Nesse ínterim, surge um Mitt Romney, possível adversário de Barack Obama nas próximas eleições presidenciais, afirmando que a Europa está em maus lençóis porque fez demais para ajudar os pobres e desafortunados. Romney é mais um dentre os vários arautos do fim do welfare state, cujo mantra é diminuir o tamanho do Estado e soltar as rédeas do mercado, este supostamente auto-regulador, como se realmente fosse possível falar de um Estado que paire acima dos antagonismos de classe e não esteja atrelado aos interesses de um determinado estrato social.
O financismo internacional legou à Grécia uma política econômica que agravará a questão social daquele país, atirando à pobreza amplos contingentes da classe média pauperizados pelo desemprego. A submissão do governo aos ditames dos organismos financeiros vai solapar o crescimento econômico, trazendo consigo a degeneração do tecido social da nação, tal qual experimentaram alguns países latino-americanos durante os anos 80 e 90 sob a égide do Consenso de Washington.

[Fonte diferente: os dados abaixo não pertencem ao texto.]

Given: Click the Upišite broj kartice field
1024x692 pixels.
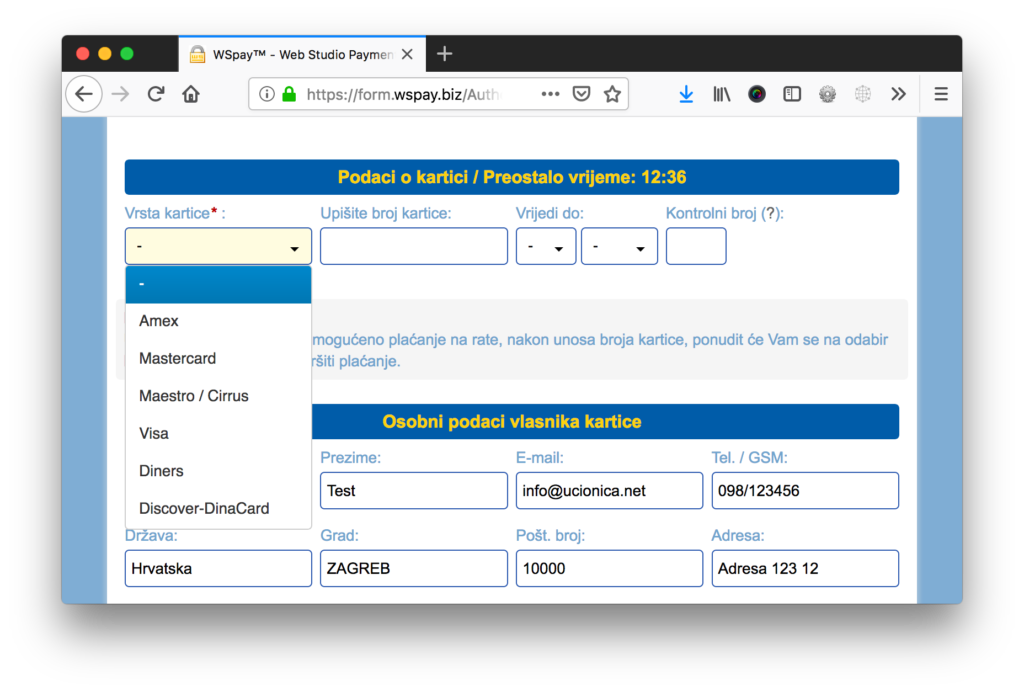Looking at the screenshot, I should pos(414,247).
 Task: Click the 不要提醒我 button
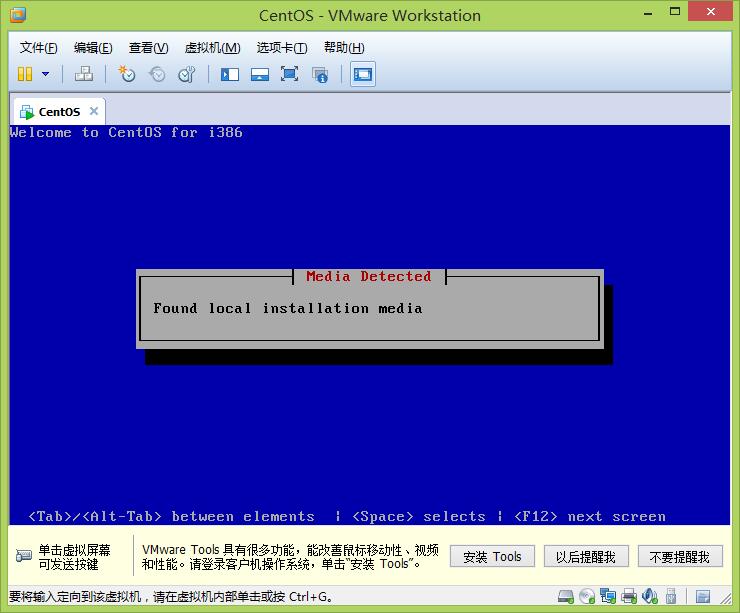[679, 557]
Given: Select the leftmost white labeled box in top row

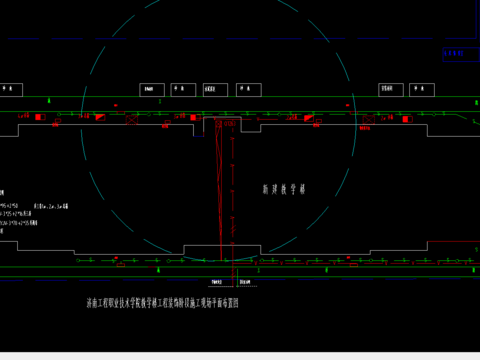Looking at the screenshot, I should click(x=11, y=90).
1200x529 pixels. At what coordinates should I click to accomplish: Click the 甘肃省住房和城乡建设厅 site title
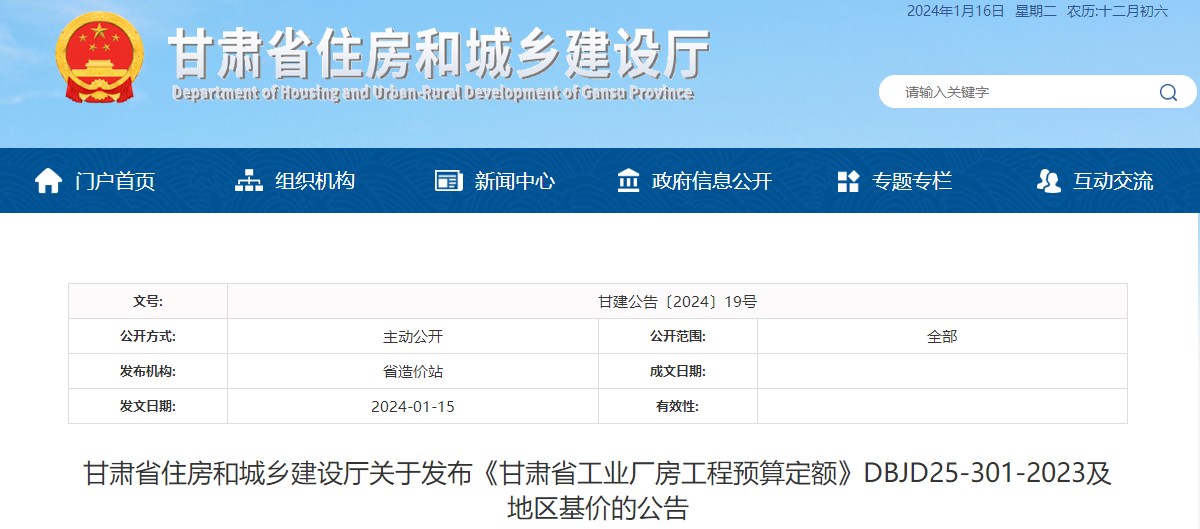(x=438, y=52)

Um dos expoentes daquele processo foi a Argentina, que no início da década passada amargava os efeitos colaterais do neoliberalismo - entre 2001 e 2002, a moratória da dívida e o corralito não impediram que cinco presidentes passassem fugazmente pela Casa Rosada. Apenas o kirchnerismo foi capaz de desfazer as armadilhas econômicas que o neoliberalismo legara aos argentinos e inserir seu país numa nova era de crescimento.
Diante da tragédia grega, a que mais apelarão os cidadãos daquele país além das ocupações de espaços públicos, das greves gerais, das manifestações de rua e das mobilizações contra aumentos de tarifas para fazer valer seus direitos frente a sanha de especuladores e credores da dívida? Ao que parece, todos os caminhos alternativos estão sendo trilhados pelo povo grego. Sobrará a ele alguma saída pacífica antes do recurso à violência?

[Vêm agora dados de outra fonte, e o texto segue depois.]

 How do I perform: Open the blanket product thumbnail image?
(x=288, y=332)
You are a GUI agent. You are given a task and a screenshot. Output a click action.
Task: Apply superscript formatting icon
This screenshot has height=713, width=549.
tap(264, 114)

Se a mais nova receita neoliberal surtir o efeito desejado nas terras helênicas sem deixar sequelas que não possam ser mitigadas, não intentarão os organismos financeiros internacionais repetir em outras nações européias ou em escala global seus experimentos?

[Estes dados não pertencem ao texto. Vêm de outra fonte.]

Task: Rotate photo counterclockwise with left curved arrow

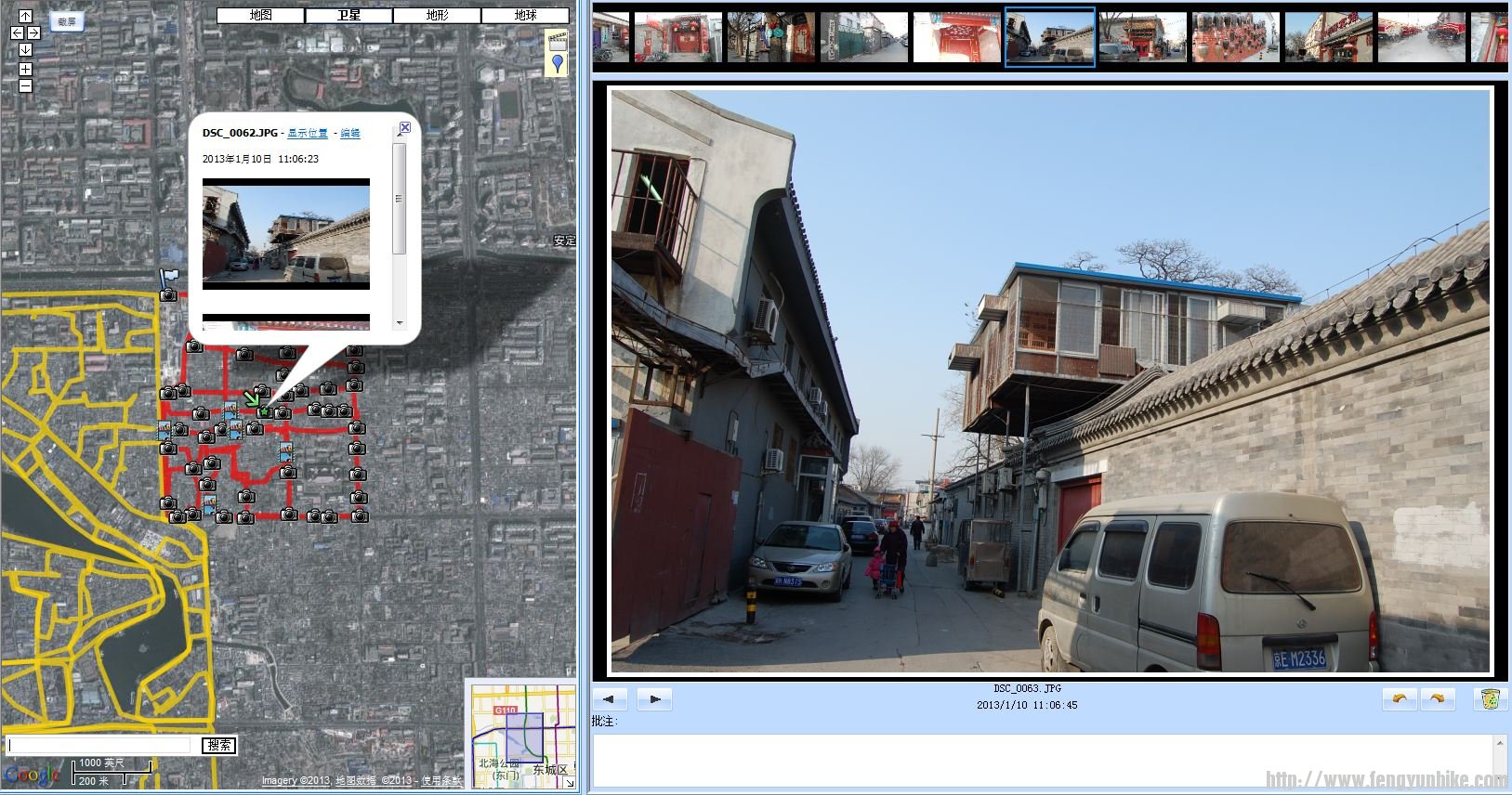Action: (1400, 698)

Quando um regime dito democrático não mais leva em conta os interesses da maioria, como falar em poder do povo ou do povo no poder? Deve-se ressaltar que, apesar da perda da soberania da Grécia para organismos financeiros internacionais, nenhum grego elegeu via sufrágio representantes do FMI, da União Européia ou do Banco Central Europeu, organismos que, apesar disto, ditam as regras político-econômicas do país. É esse tipo de democracia que o futuro reserva aos europeus?